● RECORD SET
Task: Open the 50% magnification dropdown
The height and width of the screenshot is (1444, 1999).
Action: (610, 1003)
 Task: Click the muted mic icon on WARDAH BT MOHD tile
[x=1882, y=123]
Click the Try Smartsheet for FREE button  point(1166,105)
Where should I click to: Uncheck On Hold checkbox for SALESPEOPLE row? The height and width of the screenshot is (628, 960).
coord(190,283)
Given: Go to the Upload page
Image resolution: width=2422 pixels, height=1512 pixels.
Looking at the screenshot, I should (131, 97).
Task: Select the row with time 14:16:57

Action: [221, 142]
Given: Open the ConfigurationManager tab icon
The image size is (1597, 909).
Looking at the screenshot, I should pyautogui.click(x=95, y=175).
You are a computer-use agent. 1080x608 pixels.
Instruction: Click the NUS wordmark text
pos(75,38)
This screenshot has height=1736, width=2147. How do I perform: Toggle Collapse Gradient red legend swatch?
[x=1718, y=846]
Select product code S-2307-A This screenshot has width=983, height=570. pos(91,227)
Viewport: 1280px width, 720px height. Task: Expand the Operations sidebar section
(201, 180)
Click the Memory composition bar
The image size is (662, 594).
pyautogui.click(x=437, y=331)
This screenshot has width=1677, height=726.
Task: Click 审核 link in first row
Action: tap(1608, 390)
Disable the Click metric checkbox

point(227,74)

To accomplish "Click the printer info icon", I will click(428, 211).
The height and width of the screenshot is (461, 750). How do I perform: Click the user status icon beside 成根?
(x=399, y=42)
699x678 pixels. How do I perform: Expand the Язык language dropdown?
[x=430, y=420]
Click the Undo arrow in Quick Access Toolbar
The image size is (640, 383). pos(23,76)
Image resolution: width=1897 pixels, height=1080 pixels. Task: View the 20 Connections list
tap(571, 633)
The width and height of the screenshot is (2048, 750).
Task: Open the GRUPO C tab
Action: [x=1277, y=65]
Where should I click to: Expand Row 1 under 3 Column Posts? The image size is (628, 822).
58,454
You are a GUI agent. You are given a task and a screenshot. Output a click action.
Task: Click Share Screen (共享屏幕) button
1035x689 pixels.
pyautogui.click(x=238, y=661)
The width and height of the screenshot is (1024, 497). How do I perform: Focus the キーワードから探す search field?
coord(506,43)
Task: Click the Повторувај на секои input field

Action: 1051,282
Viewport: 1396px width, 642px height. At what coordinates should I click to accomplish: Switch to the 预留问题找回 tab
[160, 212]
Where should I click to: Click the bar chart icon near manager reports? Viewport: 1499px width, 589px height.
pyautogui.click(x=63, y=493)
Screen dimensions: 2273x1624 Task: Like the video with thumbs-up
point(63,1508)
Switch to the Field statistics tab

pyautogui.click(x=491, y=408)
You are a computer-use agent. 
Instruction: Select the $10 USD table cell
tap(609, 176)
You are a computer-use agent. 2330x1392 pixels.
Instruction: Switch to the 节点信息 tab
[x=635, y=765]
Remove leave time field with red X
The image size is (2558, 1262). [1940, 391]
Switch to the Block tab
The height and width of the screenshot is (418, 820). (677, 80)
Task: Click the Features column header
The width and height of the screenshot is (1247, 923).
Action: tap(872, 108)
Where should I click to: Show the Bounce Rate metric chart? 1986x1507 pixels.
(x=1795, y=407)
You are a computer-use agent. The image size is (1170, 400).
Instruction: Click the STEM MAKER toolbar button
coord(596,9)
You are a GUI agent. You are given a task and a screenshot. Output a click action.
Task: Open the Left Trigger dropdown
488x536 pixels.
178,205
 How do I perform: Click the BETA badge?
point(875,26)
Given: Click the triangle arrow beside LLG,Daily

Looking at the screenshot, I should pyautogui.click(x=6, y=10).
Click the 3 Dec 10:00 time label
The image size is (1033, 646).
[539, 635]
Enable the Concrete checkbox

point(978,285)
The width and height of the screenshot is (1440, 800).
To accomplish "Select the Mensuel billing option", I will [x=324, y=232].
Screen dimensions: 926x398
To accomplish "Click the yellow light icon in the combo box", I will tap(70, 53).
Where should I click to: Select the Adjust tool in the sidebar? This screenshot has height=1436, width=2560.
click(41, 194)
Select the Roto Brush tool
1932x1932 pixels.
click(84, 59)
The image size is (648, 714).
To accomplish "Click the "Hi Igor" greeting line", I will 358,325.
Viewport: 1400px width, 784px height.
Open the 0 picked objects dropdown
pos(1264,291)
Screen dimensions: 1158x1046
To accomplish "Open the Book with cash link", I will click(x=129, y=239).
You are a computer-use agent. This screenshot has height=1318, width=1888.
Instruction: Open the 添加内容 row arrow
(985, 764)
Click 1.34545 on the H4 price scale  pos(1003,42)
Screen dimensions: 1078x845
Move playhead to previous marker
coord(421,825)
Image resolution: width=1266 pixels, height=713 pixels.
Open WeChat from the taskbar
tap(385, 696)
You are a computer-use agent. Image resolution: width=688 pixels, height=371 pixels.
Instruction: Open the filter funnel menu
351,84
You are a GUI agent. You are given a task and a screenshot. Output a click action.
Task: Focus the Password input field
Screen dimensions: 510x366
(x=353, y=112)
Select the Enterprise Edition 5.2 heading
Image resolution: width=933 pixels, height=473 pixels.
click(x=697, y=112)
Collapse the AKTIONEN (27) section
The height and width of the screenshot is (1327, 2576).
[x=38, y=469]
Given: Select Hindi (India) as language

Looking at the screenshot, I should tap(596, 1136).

● SHORT PROBLEM
Can you copy the listing above, character for character, from its very first line through the line that contains "Click the Try", including both of those lines?

● EXERCISE ANSWER
Task: Open the 50% magnification dropdown
The height and width of the screenshot is (1444, 1999).
Action: (610, 1003)
 Task: Click the muted mic icon on WARDAH BT MOHD tile
[x=1882, y=123]
Click the Try Smartsheet for FREE button  point(1166,105)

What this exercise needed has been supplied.